Sure I may look bored, sit and stare off into space, but I'm not really bored. It only takes a few minutes before my brain turns onto the channel where stories (Some my own, others that I've seen or read recently, and still others from the past lurking at the edge on my consciousness.) swirl and connect and are analyzed, created, or judged. I can keep up this channel for anywhere from a few seconds to a few hours, the quieter and more boring it is, the easier to keep the channel open.
But quite frankly it's preventing me from sleeping.
I'm one of those rare teens you hear about that actually attempts to get enough sleep, Nine is my bedtime, lights out by nine thirty. But then what? I listen to a book on CD, just one that I've heard before so I don't stay up too late listening to the story progress. It's just background noise.
And then My mind starts to Buzz. The Channel opens up and I start thinking. Sure, it's when I do my best thinking, but in all reality I think I'd prefer to get that hour of sleep I miss.
So, last night I put my thoughts into something constructive: How to stop the thinking. I came up with several possible solutions:
1) I Think about both my own creative processes and those I've recently read when going to sleep, therefore try to cut down on those activities. (Not in a million years, bub) 2) I tend to go this more when I've over used a CD, therefore switch out CD's more often. (Hm... But those first few nights with the CD are killer, can you think of something more immediate?) 3) This happens more often when you do not organize your thoughts after watching/reading/writing new story or idea, therefore record your thoughts before bed and that should at least help. (DING-DING-DING We have a winner!)

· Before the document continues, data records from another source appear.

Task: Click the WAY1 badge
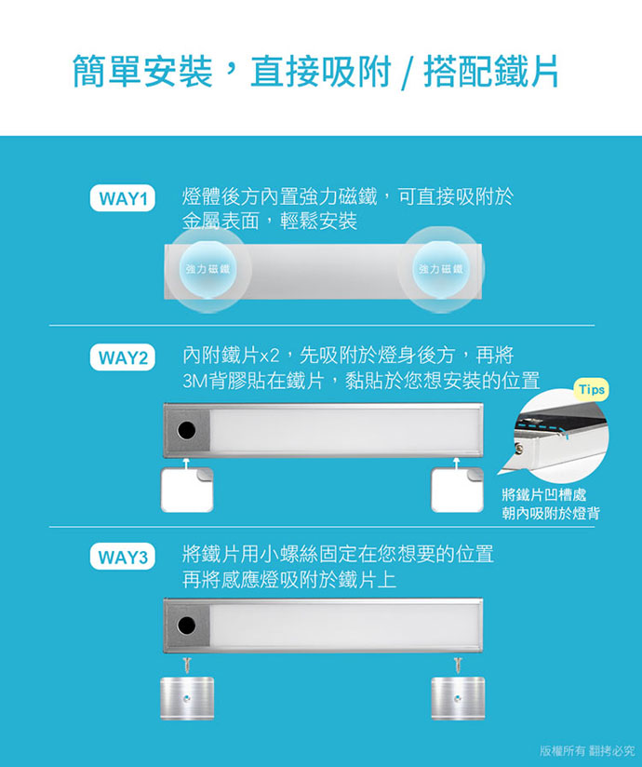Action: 123,198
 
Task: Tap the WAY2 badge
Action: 123,357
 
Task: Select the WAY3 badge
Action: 123,558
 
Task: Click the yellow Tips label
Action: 591,390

So, as you much of guessed, this journal is hopefully my step towards more sleep. But it also solves another problem I have, this time one involving my strange book habits.
I do not read books that people recommend me unless I was already interested in them. I don't know why, it's just part of my nature. If you recommend me a book (Especially if you use the phrase "Must read" wink then I'm likely to intentionally put it off. I think this is because if I start reading it right away I really can't stand my friend asking me what IO think of it so far 24/7.

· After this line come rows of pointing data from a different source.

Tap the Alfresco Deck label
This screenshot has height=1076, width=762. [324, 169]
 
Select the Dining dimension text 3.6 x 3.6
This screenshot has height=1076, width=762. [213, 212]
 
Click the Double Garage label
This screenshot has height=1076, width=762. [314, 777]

So, This on journal I will post my chapter-by-chapter opinions on the most recent of these books, Twilight. Odd tangents I get off on while reading and jokes will also be included. So if you're looking for a straight review of the book, look elsewhere.

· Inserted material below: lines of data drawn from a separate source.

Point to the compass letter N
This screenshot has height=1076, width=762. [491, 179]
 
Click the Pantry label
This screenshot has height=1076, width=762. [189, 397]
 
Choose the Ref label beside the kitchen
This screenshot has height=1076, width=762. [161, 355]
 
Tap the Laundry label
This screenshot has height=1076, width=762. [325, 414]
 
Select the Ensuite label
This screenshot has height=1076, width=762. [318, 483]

Why Twilight you ask? I've never had an active interest in reading the book in its own right. No, I'm reading it as one of those people who simply wants to see what all the fuss is about. I know, sad really.
I was confiding in a friend about how I wasn't going to buy it, but I was curious about it, so she lent me a copy. I really dislike being lent books, because it makes me feel like I'm somehow obligated to, you know, give my opinion when I return them. And I feel pressured to share the person's view of the book. But this way I don't have to give my thoughts in person, and I can organize them before I speak. It's a Win-win.